FOR IMMEDIATE RELEASE
OCTOBER 25, 2005
6:41
PM

CONTACT:  Economic Policy Institute
Nancy Coleman, Stephaan Harris, or Karen Conner at 202-775-8810 or news@epi.org

 

Tax Cuts: Report Finds Much Harm, Little Good

 
WASHINGTON - As Congress stands poised to expand its menu of tax cuts, both by making previous cuts permanent and adding new ones, a new analysis of the cuts already instituted since 2001 should give lawmakers pause.

In his report titled “The Boom That Wasn’t,” the Economic Policy Institute’s research director, Lee Price, shows that the positive effects of the $860 billion in tax cuts since 2001 have been negligible or nonexistent, and the largest effect has been negative: expanding the federal deficit to unsustainable levels for the foreseeable future.

“If tax cuts were ever going to produce economic growth, the evidence would have shown up in the economic data by now – but it’s simply not there,” said Price. “It’s time to declare this administration’s tax-cutting strategy a failure and start strategizing about how to rebuild the economic strength we have lost.”

Price’s report provides a comprehensive look at today’s economy by comparing the major indicators of the past four-and-a-half years to those from comparable periods for all other business cycles since the 1940s. Price’s analysis shows that by virtually every measure, the current economy has performed worse than in all past business cycles, including the early 1990s, which was a period of major tax increases. He finds that by creating these excessive permanent deficits, the tax cuts have lowered our future standard of living.

Price’s examination of key indicators finds:

  • Overall economic growth, as measured by GDP, increased at an annual average rate of 2.8 percent over the past 17 quarters, compared to average annual growth of 3.5 percent over the past six cycles. A similar comparison of Gross Domestic Income (GDI) shows growth of 2.3 percent for the current business cycle and 3.4 percent for the previous ones.

  • Employment growth has also fallen short: there are only 1.3 percent more jobs this cycle (excluding Katrina’s impact), compared to an average of 8.8 percent in previous cycles. Private-sector employment grew only 0.8 percent in the current cycle, compared to 8.6 percent previously.

  • Growth of income from wages and salaries, only 1.3 percent per year currently, is lower than in all previous cycles and nearly 2 percentage points below their 3.2 percent average annual growth rate.

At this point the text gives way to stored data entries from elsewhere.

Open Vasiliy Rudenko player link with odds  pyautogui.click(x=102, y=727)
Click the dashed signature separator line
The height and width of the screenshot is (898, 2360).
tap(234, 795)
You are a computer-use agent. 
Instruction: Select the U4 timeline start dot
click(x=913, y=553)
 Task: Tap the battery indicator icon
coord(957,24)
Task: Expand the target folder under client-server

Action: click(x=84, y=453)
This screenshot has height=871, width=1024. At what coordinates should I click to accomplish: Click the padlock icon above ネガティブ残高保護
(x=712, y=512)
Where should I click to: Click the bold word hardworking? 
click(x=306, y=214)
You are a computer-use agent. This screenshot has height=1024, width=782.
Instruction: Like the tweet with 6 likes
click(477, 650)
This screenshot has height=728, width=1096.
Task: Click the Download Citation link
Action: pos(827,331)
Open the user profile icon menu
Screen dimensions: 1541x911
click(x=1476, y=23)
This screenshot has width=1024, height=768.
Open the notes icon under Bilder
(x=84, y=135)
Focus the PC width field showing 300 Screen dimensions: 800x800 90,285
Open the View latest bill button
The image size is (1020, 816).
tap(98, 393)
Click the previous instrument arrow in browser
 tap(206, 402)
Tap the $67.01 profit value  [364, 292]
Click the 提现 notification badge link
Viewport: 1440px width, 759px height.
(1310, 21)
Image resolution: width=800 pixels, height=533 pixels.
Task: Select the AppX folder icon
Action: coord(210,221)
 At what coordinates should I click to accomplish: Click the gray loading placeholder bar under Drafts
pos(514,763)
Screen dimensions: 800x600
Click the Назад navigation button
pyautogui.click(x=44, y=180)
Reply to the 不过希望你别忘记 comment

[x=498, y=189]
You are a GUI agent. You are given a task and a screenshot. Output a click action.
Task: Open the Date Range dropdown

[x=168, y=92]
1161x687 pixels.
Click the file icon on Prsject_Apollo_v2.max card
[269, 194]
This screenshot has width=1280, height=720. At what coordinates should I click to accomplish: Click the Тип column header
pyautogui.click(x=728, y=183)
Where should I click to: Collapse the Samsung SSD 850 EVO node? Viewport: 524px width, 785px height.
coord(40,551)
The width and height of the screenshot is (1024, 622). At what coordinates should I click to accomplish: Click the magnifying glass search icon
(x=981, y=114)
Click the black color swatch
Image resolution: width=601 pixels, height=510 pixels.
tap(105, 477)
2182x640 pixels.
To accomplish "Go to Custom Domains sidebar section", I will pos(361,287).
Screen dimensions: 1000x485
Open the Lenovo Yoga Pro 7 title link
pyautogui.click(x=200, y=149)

  • Although personal income grew faster than wages and salaries in this cycle (up 1.8 percent per year), that pace is barely half the average growth rate of 3.4 percent in previous cycles.

  • Overall spending has risen faster than GDP because imports have grown faster than exports; nevertheless, spending increases in the past 17 quarters have averaged 3.1 percent, compared to a 3.7 percent average for all previous cycles.

  • Personal spending, boosted by additional borrowing and shrinking savings, has risen 3.2 percent annually in the current business cycle, down from the 3.7 percent average of previous cycles.

  • Business investments in structures, equipment, and software, even with substantial tax cuts that were supposed to spur business expansion and hiring, grew only 3.6 percent from the first quarter of 2001 to the second quarter of 2005 – less than half of the 8.2 percent growth in the weakest of the six previous cycles and only one-eighth as large as the 27.5 percent growth in the strongest prior cycle.

  • Business investment trends from late 2004 and early 2005 – before and after the expiration of a raise in the “bonus depreciation” passed by Congress in May 2003 – undermine the argument for tax cuts. If tax cut proponents were right, there should have been a significant drop-off in investments at the start of 2005; such a drop did not occur.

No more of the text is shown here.